#### [Problem]
Continue the blog post about Tim Gallagher's falconry talk, picking up right after its final sentence.

#### [Text block]
Of hawks and hounds
By Kim Campbell Thornton
May 17, 2008
Well, not really hounds, but pointers (who acquired their scenting ability from their hound ancestors). I went to a talk tonight by a former colleague, Tim Gallagher. Tim was editor of Wild Bird when I was at Dog Fancy, then moved on to Cornell University, where he is editor of Living Bird. You may have read his first book, The Grail Bird, a couple of years ago, about the much-disputed rediscovery of the ivory-billed woodpecker. Tonight’s talk was on falconry, a promotion for his new book, Falcon Fever: A Falconer in the Twenty-first Century.
Tim was always a renaissance man. When I knew him, his interests ranged from opera to fencing, birding to ballet. It shouldn’t have been a surprise that he’s been a falconer since childhood. In the slide show he presented, the hawks were magnificent, the Scottish and Italian landscapes stunning, but of course it was the dogs that captured my interest. During the talk, Tim regaled us with a story about tromping the Scottish moors with some Italian counts and an English pointer named Vodka.
“Vodka would just take off and we’d be running after him, yelling ‘Vodka, Vodka.’” he said. “If anybody had seen us, they would have thought we were a bunch of lushes.”

#### [Study material]
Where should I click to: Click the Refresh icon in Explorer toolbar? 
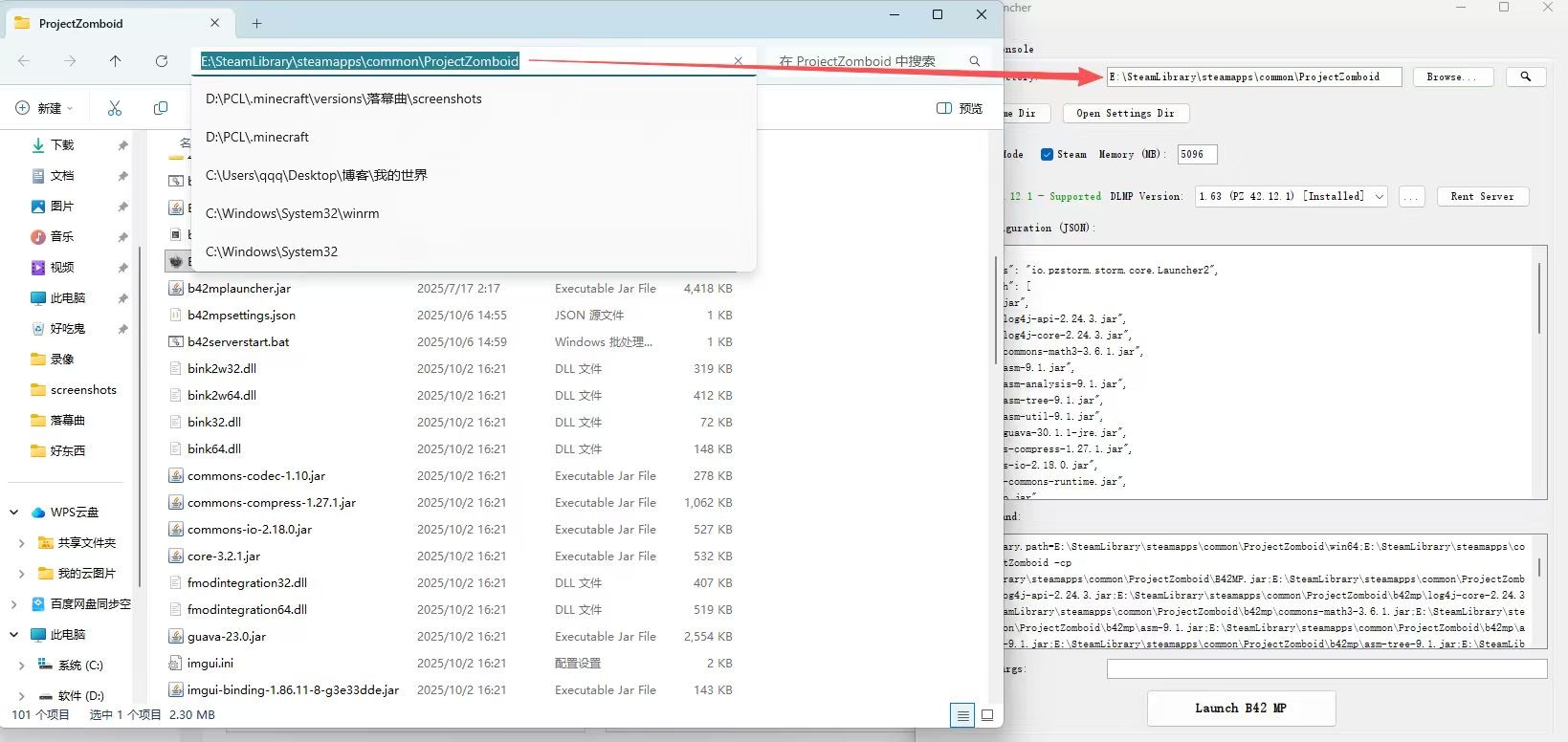pyautogui.click(x=162, y=61)
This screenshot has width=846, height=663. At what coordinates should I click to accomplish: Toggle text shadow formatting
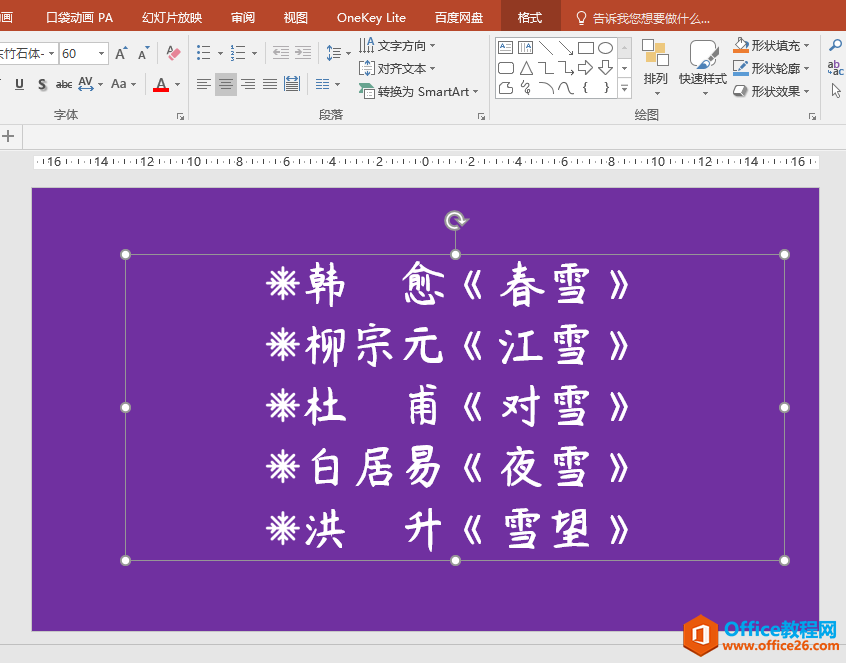42,84
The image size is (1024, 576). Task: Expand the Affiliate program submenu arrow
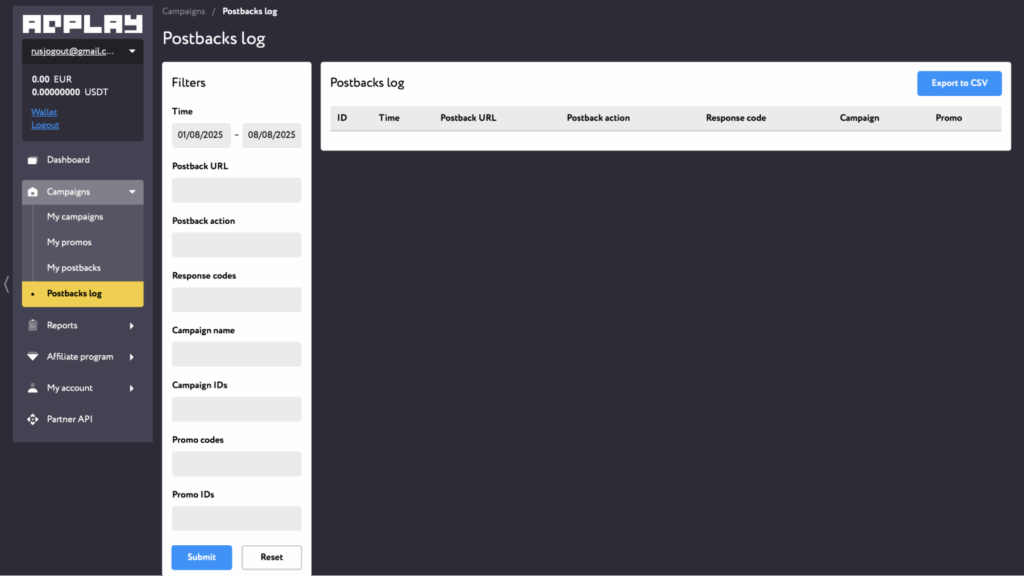[x=132, y=357]
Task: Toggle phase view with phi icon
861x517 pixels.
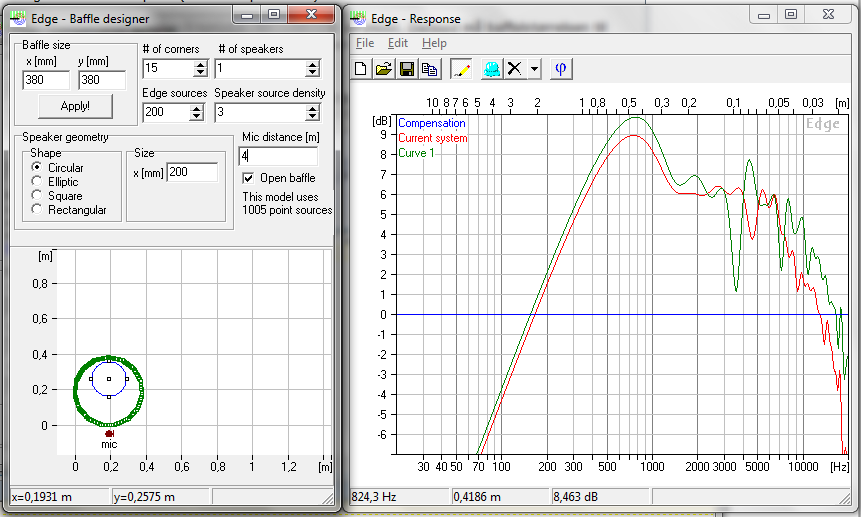Action: click(561, 69)

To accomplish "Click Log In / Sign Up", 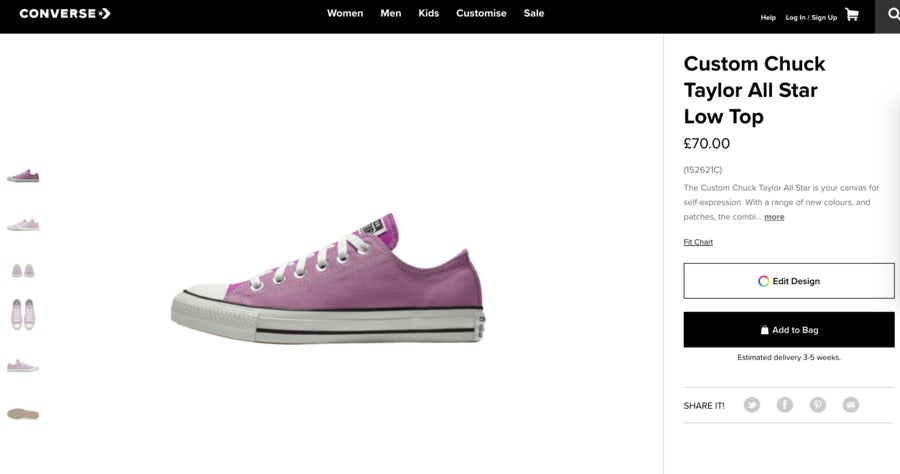I will (x=811, y=17).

#### [Result of the exercise]
He mentioned in his talk that the falcons are trained with positive reinforcement. Later, I found the following in an online article about falconry, which references the 13th-century book The Art of Falconry by Frederick II of Hohenstaufen:
Today we are keenly interested in “clicker training” captive dolphins through positive reinforcement; we note that the captive dolphin is free to go away to the other end of the tank. Similarly, the captive falcon is entirely free in the sky as soon as she leaves the wrist; therefore her training is analogous to training dolphins in the open ocean (as has been done). From the falcon’s perspective, the falconer is perceived as a hunting partner–and his dog–and his horse. Lucidity in “positive reinforcement” training is essential, and to admire this quality, if no other, modern dog trainers will enjoy Frederick’s book.
When I got home, I pulled down a book that’s been in my library for years, albeit rarely perused: Emma Ford’s Falconry: Art and Practice. In it was a section on dogs.
“Grouse hawking is not possible without dogs,” she writes. ” ‘Good dogs make good hawks’ is never truer than when it is applied to grouse hawking.”
Because they’re wide-ranging, fast and generally light-colored, English pointers and setters tend to be the dogs of choice for falconers. Trained to hand signals and a whistle, they must turn, stop and drop on command. Most important, and seemingly contrary to the nature of a bird dog, they must be hawk safe.
“This is generally not a problem as there seems to be a natural empathy between falcons and pointers,”
Ford writes. One of her photos shows two pointers in the back of a vehicle, one in front and one in back of a cadge–a sort of open carrying box–holding three hawks. In a New York Times obituary published in 1880 of Lundy, a famous hawk, the author writes: “Lundy, like most other good and much-used game hawks, became perfectly familiar with the dogs, notably with a red and white setter, much used as the hawk’s servant…”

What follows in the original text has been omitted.